Badrap docs

# Exposed Service

A computer with an Internet-facing IP address at your organization has a database, remote administration or a file sharing service exposed to the Internet. Attackers may try to abuse these exposed services to steal data or to gain access to the server. The exposed service should be verified and isolated, if it does not need to be exposed to the public.

# Problem description

Databases, remote administration interfaces or file shares should not be visible directly to the Internet, unless there is a very specific need. Databases accidentally left open to the Internet are a common cause for severe data breaches.

Even if the system is carefully configured to require proper access control, any new vulnerabilities in the exposed services may be abused by attackers before security updates are released and installed.

# Verifying the issue

You can check if Shodan.io has identified your exposed service with the following query. Replace the example IP address in the query string with your server IP.

  • https://www.shodan.io/search?query=127.0.0.1

Make sure to pay attention to the "last seen" timestamp in Shodan's information page. If the issue was last observed some time ago, it may already be fixed. If the issue has been observed recently, the service is likely still exposed. Despite what Shodan says, always verify the issue by checking the server itself or by trying to connect to the exposed service.

# Suggestions for repair

  1. Find out if the server is still being used. If it is not needed any more, decommission it.
  2. If the server cannot be decommissioned, verify if its services really need to be publicly visible to the Internet.
  3. Make sure that the exposed service is properly access-controlled, at a minimum with a non-default username and password.
  4. If the services do not need to be visible to the Internet, block access with a firewall and/or configure the service to only accept connection attempts from within your own organization.
  5. If remote connectivity is necessary, consider if the remote connection could be arranged securely. For instance, consider requiring a VPN.
  6. Check from logs if the server has been accessed without authorization.

# Further considerations

  • Does the server contain confidential information for you or your customers?
  • Is the server properly access-controlled?
  • Have any passwords relating to the server been available anywhere (please note e.g. default passwords, or passwords that might have leaked to the public through application code accessing the server)?
  • How are you ensuring that all available security updates for the server are regularly installed and maintained?
  • How are you monitoring possible exploitation attempts against the server?
  • If the server is running a database, can it be remotely accessed without encryption?

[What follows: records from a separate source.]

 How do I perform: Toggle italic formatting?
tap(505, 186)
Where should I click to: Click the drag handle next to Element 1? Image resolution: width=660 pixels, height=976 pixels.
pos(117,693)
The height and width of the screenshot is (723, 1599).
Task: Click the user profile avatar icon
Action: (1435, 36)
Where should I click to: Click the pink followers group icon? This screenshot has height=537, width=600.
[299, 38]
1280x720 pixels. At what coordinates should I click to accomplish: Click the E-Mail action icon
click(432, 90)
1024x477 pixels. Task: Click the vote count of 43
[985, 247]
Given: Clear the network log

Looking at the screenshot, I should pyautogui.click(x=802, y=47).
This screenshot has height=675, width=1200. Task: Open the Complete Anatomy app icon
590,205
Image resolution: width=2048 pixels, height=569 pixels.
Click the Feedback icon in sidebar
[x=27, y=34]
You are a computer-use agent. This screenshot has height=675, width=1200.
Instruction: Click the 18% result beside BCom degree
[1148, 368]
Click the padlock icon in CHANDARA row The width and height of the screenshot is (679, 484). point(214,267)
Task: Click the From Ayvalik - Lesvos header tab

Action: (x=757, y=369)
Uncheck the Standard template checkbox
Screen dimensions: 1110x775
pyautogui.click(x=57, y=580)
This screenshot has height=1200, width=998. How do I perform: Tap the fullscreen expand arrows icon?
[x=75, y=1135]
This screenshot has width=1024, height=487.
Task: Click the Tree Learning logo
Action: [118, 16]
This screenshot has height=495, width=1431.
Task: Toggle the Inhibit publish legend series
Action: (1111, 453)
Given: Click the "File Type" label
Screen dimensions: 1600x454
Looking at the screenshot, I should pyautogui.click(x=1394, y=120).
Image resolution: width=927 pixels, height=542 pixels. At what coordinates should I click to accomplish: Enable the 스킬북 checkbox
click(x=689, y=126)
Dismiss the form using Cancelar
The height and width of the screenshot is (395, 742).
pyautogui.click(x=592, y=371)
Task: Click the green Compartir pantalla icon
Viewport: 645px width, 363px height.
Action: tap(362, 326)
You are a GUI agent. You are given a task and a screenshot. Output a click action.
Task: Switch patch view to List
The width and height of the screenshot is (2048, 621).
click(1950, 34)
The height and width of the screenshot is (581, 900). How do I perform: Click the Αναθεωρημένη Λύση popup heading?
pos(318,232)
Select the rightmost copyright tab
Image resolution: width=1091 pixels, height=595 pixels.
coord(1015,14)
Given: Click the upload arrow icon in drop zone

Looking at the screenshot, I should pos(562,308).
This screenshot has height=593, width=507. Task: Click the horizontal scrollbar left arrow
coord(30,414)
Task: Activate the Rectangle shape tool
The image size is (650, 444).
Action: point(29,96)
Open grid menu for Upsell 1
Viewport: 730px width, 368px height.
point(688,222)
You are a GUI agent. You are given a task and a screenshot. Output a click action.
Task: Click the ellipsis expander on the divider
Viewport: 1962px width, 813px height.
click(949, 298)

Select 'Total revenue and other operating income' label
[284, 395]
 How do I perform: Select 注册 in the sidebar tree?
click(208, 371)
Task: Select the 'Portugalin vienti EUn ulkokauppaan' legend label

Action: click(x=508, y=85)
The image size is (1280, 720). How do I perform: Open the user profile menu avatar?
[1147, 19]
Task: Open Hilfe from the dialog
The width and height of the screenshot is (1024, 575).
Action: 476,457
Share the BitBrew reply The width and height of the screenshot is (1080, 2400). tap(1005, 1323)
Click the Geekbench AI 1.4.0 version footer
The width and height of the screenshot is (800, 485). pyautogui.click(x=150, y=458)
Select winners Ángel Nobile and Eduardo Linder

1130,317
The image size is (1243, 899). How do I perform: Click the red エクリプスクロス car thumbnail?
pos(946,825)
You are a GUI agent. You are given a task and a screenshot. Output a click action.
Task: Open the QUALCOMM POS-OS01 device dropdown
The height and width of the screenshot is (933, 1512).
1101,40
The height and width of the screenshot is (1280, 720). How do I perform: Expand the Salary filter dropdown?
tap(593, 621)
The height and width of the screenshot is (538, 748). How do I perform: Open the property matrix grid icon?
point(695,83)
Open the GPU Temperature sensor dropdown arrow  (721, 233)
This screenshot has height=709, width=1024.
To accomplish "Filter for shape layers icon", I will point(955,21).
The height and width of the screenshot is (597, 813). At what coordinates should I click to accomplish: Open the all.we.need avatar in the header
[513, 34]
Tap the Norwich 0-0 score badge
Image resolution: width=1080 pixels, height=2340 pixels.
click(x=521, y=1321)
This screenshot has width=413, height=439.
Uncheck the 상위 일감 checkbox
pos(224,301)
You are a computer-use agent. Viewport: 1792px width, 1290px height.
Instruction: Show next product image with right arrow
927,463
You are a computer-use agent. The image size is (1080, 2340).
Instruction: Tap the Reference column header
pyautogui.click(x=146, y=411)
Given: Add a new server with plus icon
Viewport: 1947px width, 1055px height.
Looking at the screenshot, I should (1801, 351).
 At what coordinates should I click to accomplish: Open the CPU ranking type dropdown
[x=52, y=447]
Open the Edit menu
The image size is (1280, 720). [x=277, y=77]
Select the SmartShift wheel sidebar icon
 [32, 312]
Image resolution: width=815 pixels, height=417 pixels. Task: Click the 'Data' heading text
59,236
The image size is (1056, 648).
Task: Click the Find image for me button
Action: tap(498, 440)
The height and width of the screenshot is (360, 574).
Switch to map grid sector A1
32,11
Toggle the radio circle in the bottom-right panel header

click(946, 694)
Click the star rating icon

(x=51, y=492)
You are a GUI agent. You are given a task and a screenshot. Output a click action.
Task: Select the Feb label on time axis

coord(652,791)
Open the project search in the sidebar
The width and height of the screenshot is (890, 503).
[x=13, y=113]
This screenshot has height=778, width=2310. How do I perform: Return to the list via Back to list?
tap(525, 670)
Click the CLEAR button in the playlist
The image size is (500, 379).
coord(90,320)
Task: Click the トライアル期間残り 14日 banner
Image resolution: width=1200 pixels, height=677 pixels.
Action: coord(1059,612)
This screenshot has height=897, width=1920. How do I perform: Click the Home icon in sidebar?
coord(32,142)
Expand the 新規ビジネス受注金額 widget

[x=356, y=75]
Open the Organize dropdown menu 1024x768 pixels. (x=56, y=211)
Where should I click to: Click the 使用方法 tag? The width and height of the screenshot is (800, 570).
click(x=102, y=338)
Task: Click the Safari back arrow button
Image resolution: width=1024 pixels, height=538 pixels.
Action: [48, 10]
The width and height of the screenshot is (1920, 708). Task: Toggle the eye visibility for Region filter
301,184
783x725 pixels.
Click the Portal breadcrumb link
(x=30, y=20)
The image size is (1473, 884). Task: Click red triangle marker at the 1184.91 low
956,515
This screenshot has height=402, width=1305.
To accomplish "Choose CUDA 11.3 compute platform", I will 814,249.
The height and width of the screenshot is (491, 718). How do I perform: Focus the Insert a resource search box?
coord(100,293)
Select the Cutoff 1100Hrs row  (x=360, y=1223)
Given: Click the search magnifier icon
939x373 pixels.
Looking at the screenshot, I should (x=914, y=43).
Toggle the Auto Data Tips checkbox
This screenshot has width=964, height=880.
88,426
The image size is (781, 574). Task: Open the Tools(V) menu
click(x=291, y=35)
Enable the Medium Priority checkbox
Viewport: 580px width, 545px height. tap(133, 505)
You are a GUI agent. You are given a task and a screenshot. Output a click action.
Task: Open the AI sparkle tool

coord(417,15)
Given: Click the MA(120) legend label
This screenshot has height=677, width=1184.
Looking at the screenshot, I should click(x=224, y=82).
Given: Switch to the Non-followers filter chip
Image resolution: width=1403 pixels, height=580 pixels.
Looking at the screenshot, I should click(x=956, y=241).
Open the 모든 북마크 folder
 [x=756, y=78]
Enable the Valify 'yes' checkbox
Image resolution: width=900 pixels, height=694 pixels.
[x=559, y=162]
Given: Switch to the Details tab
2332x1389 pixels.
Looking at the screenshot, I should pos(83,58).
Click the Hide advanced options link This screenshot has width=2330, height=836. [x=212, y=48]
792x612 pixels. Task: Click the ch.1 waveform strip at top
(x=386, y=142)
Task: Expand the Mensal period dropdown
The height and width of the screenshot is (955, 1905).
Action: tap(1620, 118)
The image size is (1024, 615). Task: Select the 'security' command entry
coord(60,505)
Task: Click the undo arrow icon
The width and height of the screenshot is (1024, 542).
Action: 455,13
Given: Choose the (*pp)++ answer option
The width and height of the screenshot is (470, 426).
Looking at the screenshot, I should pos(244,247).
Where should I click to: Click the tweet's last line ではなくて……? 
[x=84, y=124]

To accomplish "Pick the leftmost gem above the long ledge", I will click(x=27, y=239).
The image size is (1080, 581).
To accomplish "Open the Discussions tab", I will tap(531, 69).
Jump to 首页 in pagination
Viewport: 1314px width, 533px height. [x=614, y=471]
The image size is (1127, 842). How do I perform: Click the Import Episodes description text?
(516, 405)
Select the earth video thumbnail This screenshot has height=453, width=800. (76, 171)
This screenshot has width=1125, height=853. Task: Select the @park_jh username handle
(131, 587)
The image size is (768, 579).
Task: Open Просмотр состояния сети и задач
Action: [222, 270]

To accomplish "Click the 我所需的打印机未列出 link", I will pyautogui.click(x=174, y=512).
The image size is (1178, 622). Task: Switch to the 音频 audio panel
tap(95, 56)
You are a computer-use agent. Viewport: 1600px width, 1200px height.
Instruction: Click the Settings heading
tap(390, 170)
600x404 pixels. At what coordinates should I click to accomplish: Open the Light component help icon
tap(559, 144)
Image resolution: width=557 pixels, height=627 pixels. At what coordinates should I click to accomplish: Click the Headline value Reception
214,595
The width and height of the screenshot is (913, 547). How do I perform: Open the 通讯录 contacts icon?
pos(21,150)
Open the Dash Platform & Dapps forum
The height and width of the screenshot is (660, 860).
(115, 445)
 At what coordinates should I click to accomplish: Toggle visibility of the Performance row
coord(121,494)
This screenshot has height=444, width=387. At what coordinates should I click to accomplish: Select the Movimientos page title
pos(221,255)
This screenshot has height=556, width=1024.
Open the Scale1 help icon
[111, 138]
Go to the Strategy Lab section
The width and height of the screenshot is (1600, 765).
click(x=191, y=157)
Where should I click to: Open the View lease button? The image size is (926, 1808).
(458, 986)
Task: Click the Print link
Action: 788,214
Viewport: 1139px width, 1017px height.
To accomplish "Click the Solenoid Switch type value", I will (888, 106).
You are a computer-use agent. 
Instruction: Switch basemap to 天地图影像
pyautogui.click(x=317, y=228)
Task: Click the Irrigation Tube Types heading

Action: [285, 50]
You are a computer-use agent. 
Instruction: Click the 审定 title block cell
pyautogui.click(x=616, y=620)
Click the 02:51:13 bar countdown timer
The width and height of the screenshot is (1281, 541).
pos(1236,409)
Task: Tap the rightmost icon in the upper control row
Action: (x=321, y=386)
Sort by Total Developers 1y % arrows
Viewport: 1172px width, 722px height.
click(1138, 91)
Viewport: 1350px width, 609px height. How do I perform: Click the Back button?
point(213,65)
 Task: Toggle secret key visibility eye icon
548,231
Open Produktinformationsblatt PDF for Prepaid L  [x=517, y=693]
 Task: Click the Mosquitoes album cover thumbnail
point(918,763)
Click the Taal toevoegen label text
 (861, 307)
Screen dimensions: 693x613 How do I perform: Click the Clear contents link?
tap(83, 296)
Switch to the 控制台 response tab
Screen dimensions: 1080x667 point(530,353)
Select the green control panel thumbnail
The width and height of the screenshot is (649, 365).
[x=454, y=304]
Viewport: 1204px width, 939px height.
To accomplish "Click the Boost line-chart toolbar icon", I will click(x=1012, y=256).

# Protecting against future incidents

  1. When designing a new service, try to limit its exposure to a minimum.
  2. Allow access to the service only from a limited set of trusted IP addresses or networks.
  3. Never expose a service with a default username or password to the public. Use a strong username and password for authentication.
  4. Allow access to the service only after some form of authentication and authorization (e.g. a VPN or single sign-on). Require users to use multi-factor authentication, if possible.
  5. Make sure that you have named service owners who follow vulnerability reports and install updates whenever new vulnerabilities are announced.
  6. Continue to identify exposed services automatically. Decommission any servers which are no longer needed.